- Born: July 27, 1950 Guam, Mariana Islands
- Died: August 23, 2018 (aged 68) Canton, Georgia, U.S.
- Occupation: Sportscaster
- Employer: Speed

= Brian Drebber =

American sports commentator (1950–2018)

Brian Drebber (July 27, 1950 – August 23, 2018) was an American sports commentator who was employed by the television network Speed before his death in August 2018.

==Career==
Drebber was born in Guam, Mariana Islands. Since 1978, he was a play-by-play, analyst, reporter, writer, and producer, covering eight Olympic, Pan American and Goodwill Games as well as world championships in 25 different sports including, aerobics, drag boat racing, curling, cycling, and Nordic events, for TNT, ESPN, ABC, CBS, and PBS.

He last broadcast AMA Superbike Championship, ARCA RE/MAX Series Racing, USAR Hooters Pro Cup, and Bike Week for Speed.

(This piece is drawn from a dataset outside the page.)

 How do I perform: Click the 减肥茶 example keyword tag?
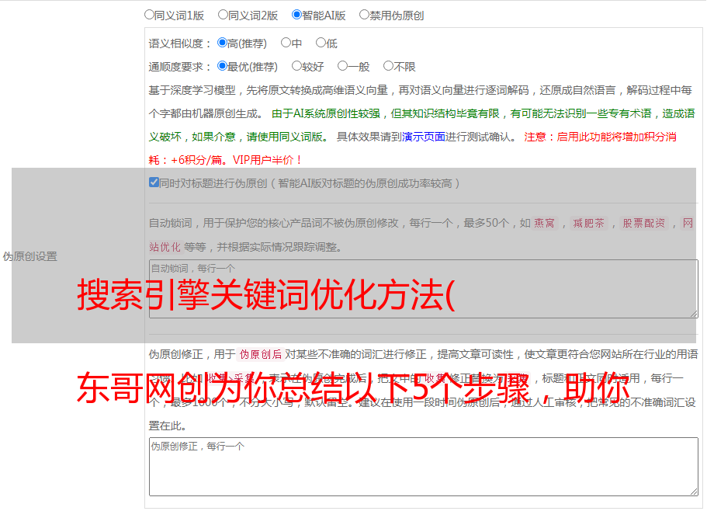588,224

Drebber got his start as a broadcaster and sports reporter by providing commentary over the public address system at the Trexlertown Velodrome in the mid-1970s. As a rider there, his nickname was "Dribbles". It was soon discovered that he was a far better announcer than rider and his announcing style quickly became very popular at Trexlertown, because he knew the sport and the riders very well and had a keen sense of humor.

==Death==
Drebber died on August 23, 2018, in Canton, Georgia, en route to the airport, when his motorcycle struck a deer. He was 68. He was engaged to fiancée Mara Yetter and had a daughter Robin Drebber and granddaughter Kylie von Drebber as well as sister Donna.